Directions
Transcribe only part of the material below: the lines from the one containing "Add a new layer with plus button" through the one containing "Click snippet line", inclusive, exactly as written.

Data to process
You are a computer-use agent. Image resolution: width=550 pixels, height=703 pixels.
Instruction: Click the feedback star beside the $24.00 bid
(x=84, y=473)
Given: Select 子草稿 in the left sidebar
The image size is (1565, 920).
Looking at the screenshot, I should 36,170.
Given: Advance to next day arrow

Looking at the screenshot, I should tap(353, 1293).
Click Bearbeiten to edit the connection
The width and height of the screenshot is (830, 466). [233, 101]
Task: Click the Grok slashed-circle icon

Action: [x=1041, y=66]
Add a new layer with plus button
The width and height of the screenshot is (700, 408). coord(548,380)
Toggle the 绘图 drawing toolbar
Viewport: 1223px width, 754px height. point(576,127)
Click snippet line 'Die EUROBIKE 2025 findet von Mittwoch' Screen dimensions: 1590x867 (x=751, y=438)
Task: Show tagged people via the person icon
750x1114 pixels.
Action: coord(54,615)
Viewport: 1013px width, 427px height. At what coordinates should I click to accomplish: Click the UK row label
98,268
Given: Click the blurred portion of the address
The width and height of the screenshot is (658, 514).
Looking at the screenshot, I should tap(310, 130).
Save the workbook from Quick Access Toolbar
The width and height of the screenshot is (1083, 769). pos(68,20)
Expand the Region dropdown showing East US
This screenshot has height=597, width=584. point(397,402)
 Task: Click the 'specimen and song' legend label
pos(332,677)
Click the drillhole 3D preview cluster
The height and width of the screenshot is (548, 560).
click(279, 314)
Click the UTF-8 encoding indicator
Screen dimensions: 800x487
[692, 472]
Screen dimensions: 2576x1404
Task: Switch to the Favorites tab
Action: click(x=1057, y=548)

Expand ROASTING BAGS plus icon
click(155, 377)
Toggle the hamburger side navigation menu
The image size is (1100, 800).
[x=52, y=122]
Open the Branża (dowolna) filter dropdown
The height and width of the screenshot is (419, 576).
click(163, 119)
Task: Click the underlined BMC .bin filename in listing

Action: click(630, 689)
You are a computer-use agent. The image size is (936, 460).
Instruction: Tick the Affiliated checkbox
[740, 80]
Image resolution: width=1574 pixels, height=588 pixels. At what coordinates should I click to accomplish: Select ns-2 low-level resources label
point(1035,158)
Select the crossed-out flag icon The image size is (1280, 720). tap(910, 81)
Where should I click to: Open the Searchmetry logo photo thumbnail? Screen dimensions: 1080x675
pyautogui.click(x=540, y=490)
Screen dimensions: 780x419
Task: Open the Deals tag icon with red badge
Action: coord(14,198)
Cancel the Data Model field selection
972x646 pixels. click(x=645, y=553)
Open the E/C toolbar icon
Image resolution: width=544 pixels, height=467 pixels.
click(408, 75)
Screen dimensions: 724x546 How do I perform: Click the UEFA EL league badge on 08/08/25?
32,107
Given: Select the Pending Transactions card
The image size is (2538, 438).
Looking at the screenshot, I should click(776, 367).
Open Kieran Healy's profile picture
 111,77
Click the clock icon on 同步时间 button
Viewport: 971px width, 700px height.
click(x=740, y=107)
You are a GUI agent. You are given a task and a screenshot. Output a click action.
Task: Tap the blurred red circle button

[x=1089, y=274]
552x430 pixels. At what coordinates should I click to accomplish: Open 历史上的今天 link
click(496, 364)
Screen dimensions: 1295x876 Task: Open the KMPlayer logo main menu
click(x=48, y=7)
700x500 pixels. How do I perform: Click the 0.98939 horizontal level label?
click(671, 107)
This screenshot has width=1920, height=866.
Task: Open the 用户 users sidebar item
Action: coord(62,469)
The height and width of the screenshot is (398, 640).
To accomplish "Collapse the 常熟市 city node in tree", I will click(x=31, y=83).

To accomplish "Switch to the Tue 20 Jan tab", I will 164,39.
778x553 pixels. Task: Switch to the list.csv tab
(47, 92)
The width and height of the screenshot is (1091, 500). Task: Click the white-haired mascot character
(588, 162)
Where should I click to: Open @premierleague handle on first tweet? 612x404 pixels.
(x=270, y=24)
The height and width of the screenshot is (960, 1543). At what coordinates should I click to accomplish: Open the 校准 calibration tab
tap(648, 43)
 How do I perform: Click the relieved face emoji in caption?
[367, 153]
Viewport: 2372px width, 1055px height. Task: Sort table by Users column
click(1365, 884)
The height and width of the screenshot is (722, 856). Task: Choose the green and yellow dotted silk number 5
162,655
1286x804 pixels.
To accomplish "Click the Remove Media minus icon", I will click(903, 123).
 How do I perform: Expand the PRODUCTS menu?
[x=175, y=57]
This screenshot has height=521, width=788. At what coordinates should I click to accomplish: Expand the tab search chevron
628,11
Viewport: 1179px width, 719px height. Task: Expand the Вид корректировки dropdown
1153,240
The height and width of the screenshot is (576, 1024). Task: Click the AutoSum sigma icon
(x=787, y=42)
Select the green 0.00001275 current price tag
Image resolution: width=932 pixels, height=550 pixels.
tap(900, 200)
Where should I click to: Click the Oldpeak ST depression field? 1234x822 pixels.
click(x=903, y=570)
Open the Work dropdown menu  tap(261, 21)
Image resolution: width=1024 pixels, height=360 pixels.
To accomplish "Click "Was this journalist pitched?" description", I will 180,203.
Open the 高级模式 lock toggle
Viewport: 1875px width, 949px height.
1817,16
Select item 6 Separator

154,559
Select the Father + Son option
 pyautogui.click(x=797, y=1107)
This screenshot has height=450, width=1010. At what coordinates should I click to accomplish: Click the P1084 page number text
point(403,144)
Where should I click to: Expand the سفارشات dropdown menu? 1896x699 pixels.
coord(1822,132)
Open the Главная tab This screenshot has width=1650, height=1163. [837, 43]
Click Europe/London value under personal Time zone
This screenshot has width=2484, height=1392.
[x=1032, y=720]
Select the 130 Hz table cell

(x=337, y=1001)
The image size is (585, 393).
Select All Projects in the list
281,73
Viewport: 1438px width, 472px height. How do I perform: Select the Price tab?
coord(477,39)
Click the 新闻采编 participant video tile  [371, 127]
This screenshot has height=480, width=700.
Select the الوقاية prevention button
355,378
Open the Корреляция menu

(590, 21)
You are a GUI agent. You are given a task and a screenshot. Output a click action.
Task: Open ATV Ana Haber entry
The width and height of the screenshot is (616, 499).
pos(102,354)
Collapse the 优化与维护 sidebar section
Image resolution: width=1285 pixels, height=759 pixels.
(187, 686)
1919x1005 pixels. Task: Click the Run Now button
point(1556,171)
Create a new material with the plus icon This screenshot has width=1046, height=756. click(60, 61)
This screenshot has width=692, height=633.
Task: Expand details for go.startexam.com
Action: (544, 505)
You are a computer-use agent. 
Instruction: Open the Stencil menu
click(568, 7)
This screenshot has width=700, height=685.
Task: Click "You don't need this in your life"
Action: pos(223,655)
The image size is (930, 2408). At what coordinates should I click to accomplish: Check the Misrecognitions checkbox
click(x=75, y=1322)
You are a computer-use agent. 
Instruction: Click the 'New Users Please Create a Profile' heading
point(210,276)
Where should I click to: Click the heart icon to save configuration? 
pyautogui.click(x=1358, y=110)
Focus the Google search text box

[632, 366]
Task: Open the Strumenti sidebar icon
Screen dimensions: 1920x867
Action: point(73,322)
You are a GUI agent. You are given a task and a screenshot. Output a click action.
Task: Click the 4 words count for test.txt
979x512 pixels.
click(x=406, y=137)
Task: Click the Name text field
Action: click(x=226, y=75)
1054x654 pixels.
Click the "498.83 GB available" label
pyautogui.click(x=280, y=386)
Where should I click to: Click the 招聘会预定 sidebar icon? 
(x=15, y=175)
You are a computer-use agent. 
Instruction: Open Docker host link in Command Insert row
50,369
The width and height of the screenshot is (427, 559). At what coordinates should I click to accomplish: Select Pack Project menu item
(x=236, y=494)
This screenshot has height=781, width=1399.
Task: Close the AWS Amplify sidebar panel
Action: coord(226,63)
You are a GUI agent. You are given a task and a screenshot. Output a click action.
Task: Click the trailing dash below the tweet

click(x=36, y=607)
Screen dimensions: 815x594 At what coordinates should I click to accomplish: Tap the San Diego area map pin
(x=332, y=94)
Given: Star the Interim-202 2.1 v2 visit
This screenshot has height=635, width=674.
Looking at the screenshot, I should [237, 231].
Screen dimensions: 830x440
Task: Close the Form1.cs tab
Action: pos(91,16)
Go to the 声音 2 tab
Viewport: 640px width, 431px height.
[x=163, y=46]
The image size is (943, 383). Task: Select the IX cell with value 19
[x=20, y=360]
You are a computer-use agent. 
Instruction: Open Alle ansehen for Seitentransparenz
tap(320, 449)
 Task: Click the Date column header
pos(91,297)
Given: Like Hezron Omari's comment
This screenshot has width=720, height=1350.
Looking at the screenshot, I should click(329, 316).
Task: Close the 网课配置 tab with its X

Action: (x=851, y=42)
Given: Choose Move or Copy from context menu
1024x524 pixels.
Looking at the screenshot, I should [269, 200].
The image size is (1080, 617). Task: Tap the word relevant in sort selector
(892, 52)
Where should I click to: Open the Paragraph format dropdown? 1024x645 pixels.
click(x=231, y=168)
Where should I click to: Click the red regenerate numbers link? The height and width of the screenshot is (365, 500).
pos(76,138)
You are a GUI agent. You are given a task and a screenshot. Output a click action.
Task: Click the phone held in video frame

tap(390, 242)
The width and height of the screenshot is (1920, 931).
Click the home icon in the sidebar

Answer to the problem
Add a new layer with plus button
The width and height of the screenshot is (700, 408). coord(548,380)
Toggle the 绘图 drawing toolbar
Viewport: 1223px width, 754px height. point(576,127)
Click snippet line 'Die EUROBIKE 2025 findet von Mittwoch' Screen dimensions: 1590x867 (x=751, y=438)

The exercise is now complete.